Dataset items -
○ ○ ○

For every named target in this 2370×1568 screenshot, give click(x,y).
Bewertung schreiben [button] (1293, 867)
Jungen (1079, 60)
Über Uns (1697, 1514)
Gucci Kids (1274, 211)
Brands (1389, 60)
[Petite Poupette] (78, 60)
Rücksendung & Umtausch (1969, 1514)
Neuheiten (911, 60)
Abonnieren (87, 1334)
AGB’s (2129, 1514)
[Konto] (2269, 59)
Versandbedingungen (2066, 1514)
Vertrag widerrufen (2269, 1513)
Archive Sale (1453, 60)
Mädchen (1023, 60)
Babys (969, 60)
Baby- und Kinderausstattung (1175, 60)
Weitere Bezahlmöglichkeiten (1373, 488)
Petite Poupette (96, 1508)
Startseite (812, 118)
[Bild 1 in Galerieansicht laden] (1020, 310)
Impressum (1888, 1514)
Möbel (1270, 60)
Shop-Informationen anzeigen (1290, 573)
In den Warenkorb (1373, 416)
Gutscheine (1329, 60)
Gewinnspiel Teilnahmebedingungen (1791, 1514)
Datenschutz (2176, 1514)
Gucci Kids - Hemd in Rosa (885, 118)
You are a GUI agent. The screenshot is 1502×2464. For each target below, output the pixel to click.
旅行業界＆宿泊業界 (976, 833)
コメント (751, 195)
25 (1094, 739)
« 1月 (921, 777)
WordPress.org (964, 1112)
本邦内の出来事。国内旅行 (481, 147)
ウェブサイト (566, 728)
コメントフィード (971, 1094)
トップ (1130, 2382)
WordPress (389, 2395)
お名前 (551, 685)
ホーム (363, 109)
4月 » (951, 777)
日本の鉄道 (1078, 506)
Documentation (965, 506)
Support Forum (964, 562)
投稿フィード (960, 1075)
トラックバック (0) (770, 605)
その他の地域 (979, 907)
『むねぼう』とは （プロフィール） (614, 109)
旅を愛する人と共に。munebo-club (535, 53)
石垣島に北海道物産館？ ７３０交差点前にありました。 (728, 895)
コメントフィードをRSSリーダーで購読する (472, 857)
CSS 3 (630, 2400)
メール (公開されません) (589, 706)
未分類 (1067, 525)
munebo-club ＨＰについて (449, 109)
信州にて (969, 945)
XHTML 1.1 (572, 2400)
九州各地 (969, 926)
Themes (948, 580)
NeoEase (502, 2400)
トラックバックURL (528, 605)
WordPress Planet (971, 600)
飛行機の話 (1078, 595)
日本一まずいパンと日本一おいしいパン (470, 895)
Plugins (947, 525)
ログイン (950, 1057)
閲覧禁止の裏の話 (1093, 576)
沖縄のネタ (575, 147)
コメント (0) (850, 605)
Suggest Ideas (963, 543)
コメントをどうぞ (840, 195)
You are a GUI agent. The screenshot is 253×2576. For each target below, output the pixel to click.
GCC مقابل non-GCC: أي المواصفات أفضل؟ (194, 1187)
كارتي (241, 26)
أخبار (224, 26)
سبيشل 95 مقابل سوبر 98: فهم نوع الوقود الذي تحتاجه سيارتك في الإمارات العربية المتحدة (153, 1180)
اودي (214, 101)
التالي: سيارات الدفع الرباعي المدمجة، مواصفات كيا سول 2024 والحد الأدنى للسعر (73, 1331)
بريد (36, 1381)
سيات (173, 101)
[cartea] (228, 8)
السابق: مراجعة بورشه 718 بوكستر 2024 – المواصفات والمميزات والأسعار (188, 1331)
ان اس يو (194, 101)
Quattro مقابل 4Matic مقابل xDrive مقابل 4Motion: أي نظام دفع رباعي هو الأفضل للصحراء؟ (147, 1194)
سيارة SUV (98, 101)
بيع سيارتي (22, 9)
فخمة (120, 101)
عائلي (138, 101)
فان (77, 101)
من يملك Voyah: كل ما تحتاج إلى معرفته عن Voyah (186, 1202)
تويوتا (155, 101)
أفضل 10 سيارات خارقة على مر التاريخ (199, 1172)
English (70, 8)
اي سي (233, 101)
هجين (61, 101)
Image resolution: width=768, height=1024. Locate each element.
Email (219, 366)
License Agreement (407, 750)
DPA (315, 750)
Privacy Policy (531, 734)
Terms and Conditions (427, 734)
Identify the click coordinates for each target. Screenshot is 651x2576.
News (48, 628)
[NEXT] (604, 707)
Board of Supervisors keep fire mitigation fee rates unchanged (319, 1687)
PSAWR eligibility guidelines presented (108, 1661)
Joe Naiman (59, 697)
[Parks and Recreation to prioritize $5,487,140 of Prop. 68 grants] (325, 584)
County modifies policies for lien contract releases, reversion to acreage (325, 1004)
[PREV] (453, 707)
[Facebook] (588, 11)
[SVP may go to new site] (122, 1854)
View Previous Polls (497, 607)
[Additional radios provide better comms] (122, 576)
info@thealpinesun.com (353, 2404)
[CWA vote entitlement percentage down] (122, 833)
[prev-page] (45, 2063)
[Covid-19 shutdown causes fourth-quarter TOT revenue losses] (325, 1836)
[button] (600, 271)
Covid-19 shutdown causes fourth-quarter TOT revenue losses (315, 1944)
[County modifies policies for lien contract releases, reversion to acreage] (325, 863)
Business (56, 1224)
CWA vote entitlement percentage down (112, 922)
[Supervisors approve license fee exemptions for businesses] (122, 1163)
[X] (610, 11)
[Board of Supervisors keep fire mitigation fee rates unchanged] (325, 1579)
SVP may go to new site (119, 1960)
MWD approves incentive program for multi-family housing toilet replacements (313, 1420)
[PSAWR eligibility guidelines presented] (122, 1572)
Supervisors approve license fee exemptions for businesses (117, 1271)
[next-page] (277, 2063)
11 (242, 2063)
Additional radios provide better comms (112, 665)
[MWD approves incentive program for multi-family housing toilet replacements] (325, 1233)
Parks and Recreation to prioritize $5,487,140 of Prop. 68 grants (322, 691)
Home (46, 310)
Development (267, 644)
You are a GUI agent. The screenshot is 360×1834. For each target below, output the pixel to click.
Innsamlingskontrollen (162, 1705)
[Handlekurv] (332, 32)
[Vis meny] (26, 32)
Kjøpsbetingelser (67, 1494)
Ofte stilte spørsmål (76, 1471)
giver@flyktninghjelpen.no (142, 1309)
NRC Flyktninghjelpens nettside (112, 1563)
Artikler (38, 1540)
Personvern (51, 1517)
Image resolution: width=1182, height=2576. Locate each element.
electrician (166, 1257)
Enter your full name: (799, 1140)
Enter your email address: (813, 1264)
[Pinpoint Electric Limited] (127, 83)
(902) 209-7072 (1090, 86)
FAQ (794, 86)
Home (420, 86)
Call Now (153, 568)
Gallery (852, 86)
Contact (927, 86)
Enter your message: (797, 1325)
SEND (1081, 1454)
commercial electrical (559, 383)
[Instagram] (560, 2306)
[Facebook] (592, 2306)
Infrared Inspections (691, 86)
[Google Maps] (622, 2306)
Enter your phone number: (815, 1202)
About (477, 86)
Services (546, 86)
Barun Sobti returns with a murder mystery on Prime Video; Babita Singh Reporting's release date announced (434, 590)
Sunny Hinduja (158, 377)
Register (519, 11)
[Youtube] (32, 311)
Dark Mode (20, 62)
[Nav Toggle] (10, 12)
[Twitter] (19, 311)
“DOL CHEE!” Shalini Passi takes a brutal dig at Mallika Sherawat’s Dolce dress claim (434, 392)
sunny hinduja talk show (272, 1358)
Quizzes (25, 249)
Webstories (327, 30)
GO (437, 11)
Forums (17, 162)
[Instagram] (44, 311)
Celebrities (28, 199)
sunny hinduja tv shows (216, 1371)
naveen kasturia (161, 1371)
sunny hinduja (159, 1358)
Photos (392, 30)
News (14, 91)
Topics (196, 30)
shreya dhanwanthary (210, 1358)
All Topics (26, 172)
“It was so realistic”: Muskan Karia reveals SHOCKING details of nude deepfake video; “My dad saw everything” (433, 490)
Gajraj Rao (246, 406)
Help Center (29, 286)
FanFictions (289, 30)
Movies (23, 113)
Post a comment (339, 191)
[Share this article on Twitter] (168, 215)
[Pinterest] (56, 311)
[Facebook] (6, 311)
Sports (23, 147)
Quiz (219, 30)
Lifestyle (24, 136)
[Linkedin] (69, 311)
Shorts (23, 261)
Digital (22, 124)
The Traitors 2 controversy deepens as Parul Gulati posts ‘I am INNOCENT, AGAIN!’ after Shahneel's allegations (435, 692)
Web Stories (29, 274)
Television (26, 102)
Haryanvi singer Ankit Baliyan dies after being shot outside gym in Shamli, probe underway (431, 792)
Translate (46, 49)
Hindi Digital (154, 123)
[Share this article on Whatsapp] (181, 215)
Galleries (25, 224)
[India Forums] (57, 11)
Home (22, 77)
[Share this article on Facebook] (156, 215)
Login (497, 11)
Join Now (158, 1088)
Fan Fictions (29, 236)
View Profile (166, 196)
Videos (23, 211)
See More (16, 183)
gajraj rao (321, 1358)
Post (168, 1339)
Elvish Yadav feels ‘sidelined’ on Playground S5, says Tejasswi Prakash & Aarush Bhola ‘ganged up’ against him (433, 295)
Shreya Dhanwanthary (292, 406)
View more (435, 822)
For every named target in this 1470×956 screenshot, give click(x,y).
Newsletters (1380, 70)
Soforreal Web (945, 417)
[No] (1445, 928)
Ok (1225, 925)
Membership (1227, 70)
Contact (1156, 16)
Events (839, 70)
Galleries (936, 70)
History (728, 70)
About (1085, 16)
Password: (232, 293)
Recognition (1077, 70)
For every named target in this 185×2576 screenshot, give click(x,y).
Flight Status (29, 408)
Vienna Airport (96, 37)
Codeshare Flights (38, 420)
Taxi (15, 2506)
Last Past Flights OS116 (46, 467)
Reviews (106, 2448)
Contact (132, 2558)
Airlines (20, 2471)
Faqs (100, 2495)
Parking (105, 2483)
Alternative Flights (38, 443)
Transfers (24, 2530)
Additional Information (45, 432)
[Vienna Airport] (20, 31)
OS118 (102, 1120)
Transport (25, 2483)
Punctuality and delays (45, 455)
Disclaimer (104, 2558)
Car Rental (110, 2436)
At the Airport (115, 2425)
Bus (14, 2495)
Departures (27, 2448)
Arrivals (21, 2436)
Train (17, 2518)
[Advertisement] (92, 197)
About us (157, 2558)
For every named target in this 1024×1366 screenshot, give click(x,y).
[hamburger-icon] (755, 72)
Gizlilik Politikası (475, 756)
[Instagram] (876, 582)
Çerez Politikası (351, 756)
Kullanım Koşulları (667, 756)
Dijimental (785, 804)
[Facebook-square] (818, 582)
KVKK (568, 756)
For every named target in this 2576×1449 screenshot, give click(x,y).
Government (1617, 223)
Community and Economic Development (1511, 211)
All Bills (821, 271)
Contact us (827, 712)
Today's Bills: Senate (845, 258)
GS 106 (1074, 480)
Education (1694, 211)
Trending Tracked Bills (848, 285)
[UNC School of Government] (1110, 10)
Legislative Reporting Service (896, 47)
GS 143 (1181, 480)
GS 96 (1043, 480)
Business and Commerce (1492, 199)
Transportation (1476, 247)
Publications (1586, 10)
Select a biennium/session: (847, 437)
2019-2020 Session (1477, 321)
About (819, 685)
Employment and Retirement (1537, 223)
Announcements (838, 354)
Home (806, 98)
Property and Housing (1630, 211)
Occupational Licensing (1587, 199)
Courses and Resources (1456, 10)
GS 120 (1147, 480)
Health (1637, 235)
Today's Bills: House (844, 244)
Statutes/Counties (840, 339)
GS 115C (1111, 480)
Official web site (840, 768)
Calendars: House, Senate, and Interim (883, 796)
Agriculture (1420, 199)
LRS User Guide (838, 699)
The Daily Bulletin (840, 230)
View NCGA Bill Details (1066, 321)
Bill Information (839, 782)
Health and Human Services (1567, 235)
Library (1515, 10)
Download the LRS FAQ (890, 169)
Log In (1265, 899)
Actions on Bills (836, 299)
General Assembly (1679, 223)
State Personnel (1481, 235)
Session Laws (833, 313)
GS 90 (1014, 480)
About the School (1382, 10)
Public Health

○ ○ ○

Work instruction - Set down again, word for word, the stretch of records from the line with "本邦内の出来事。国内旅行 (481, 147)" to the line with "Themes (948, 580)", both of those lines included.

Solution to the problem -
本邦内の出来事。国内旅行 (481, 147)
ウェブサイト (566, 728)
コメントフィード (971, 1094)
トップ (1130, 2382)
WordPress (389, 2395)
お名前 (551, 685)
ホーム (363, 109)
4月 » (951, 777)
日本の鉄道 (1078, 506)
Documentation (965, 506)
Support Forum (964, 562)
投稿フィード (960, 1075)
トラックバック (0) (770, 605)
その他の地域 (979, 907)
『むねぼう』とは （プロフィール） (614, 109)
旅を愛する人と共に。munebo-club (535, 53)
石垣島に北海道物産館？ ７３０交差点前にありました。 (728, 895)
コメントフィードをRSSリーダーで購読する (472, 857)
CSS 3 (630, 2400)
メール (公開されません) (589, 706)
未分類 (1067, 525)
munebo-club ＨＰについて (449, 109)
信州にて (969, 945)
XHTML 1.1 (572, 2400)
九州各地 (969, 926)
Themes (948, 580)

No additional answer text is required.